• _Directions for this task_
In the passage about Tanney, what does she say caused her blindness?

• _Exercise passage_
>>>>>

Tanney is blind since birth.

She is a strong Braille reader, and works once a week at Canyon Ranch translating their marketing literature and meal menus into braille.

She plays piano.  She doesn’t read music, but says she has a great ear for songs, and whistled a scale of notes during a recent conversation – key of F, she says – and then whistled the next scale. “That was the key of B flat.”

“Tell me what this is,” she said, making several stop-and-go sounds. “That’s punctuation! The first was a question mark. The second was a semi-colon.”

She then whistled again. “That was a White-breasted Nuthatch.” She explained that she has CDs of bird whistles and enjoys listening to the sounds.

Tanney rattled off a list of more than 15 countries. “I took a DNA test, I’m from all of those countries.” From there she spoke phrases in several languages.

Asked about her good friends, she listed a few dozen first names, mostly from her BCArc home in Lenox, which she shares with three other individuals, and her BCArc day program, the Center for Development in Lee.

“I like living here,” she said. “I like to read in my room, I like music, I have friends, I listen to birds,” she said, maneuvering around the room, avoiding her keyboards as easily as someone with sight.

Problems at Birth

“I was born 1.5 pounds,” she typically explains to new acquaintances. “Three months premature. When they put me in an incubator, the oxygen blinded me.”

Her first move when meeting someone is to hold their arm and ask them a slew of questions: name, birthdate, heritage for starters.

After some math calculations out loud, she concludes: “You were born the year of the rabbit. You are Neptune. I’m Mercury. I’m creative.”

“You are a viola. Am I a violin or a viola?” she asked, singing a high note.

She doesn’t accept goodbye in English, instead offers a lesson in goodbye in several languages. She finally accepted “Au revior,” only after correcting the accent several times.

<<<<<

• _Material supplied_
>>>>>

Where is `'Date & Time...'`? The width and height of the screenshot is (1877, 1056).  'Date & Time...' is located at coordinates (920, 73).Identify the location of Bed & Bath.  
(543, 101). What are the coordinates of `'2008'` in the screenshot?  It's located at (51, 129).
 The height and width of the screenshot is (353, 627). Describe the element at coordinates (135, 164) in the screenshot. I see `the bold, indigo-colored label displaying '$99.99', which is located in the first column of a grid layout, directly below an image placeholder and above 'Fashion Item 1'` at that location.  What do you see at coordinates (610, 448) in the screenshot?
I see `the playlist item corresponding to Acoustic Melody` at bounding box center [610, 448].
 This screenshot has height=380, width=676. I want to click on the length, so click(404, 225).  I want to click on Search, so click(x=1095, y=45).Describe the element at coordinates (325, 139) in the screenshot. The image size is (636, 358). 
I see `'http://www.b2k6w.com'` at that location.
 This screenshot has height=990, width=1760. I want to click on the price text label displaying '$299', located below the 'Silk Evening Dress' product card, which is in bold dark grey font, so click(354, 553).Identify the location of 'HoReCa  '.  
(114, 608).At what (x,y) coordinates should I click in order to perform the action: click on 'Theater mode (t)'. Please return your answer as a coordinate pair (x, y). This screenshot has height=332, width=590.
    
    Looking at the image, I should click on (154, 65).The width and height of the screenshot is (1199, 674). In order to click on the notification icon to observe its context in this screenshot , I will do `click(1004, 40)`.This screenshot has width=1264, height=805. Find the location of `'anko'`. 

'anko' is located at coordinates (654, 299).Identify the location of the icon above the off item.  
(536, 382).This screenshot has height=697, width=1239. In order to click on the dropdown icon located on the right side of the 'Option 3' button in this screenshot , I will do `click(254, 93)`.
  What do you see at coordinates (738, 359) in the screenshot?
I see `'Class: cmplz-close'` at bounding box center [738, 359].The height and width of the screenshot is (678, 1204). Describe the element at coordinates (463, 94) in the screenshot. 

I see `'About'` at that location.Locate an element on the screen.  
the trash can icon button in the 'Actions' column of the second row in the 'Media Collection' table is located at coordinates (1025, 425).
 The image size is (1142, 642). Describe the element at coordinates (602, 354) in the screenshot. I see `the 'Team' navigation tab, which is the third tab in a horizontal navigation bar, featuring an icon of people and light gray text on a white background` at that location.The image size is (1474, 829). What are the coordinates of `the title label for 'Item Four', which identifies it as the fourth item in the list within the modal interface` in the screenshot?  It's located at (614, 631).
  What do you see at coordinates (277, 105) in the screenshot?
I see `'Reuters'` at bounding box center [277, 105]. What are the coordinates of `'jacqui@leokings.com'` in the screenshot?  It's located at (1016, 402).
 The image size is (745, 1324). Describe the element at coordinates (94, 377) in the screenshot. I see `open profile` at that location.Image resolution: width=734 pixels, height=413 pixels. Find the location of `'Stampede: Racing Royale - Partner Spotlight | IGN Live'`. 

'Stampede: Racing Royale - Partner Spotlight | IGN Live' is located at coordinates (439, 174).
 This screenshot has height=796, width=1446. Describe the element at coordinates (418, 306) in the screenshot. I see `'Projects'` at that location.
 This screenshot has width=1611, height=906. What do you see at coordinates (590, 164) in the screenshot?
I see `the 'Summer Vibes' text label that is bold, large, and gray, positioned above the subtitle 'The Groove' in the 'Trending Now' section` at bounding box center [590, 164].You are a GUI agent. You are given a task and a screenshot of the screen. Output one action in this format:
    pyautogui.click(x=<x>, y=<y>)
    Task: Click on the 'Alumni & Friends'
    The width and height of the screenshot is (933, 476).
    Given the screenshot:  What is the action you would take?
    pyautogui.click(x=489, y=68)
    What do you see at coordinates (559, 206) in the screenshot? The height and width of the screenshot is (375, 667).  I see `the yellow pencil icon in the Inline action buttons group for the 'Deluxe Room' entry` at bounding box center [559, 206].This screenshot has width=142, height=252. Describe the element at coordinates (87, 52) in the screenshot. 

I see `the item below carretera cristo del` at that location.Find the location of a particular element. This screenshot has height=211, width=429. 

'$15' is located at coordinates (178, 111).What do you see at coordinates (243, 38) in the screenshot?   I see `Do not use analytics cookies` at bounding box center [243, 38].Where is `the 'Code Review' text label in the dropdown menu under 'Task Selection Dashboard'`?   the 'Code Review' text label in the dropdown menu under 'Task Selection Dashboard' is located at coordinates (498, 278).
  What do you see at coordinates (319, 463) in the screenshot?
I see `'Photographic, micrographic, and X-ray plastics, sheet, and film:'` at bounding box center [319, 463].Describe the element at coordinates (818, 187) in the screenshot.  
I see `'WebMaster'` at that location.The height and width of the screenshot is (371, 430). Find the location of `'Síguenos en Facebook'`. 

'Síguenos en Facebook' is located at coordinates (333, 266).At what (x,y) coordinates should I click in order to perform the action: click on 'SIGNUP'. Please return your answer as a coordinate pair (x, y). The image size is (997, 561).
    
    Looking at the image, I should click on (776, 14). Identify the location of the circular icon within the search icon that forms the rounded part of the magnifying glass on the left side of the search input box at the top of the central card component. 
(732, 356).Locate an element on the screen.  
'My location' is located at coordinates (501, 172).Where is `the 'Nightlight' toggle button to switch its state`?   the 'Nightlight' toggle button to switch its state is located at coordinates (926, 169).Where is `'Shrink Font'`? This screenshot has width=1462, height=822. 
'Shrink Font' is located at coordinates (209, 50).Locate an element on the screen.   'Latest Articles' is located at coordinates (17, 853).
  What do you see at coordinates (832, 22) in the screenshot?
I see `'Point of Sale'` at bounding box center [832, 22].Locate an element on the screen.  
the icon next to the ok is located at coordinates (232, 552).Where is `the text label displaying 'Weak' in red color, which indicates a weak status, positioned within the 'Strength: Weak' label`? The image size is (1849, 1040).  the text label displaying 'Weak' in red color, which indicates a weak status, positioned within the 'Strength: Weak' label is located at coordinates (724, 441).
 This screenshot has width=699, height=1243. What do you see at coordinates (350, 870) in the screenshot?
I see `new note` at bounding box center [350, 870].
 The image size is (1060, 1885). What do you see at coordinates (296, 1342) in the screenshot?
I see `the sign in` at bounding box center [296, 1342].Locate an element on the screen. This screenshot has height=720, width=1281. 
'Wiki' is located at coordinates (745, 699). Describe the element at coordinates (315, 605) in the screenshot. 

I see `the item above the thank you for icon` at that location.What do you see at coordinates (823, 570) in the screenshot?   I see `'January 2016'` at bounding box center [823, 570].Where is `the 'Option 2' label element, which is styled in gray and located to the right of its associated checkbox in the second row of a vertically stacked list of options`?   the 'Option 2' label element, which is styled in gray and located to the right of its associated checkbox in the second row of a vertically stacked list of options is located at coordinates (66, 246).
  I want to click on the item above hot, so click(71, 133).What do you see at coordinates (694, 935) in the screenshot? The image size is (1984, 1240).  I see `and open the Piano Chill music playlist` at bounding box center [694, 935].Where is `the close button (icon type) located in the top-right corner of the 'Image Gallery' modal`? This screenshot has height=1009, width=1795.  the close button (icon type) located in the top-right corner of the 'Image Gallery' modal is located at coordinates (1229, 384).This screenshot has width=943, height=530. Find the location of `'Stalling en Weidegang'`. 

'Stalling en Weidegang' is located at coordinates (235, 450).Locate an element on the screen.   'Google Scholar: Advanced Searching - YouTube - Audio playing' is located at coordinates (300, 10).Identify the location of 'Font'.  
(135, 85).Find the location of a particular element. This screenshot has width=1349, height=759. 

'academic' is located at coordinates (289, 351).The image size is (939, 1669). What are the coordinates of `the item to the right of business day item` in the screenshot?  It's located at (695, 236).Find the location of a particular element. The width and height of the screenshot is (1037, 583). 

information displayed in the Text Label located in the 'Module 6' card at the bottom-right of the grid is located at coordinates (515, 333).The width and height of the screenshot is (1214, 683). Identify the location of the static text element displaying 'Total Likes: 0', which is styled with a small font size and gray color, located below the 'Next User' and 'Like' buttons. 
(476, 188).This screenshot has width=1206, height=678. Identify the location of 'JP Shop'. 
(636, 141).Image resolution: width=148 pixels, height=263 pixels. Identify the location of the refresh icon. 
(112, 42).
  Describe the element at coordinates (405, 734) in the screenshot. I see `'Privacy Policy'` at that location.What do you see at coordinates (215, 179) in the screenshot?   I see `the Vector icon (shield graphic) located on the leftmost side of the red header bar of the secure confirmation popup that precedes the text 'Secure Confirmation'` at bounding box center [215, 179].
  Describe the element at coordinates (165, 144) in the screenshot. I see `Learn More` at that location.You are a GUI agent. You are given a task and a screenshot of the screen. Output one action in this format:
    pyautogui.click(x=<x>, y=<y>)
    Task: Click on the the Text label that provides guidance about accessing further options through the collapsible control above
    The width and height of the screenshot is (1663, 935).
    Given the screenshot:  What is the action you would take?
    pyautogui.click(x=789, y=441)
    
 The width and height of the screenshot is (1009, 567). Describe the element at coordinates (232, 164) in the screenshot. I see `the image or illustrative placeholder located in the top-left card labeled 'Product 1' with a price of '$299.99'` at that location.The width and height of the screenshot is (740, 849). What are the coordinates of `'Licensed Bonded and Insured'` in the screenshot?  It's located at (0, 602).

<<<<<

• _Completed task_
The oxygen in the incubator she was placed in after being born three months premature blinded her.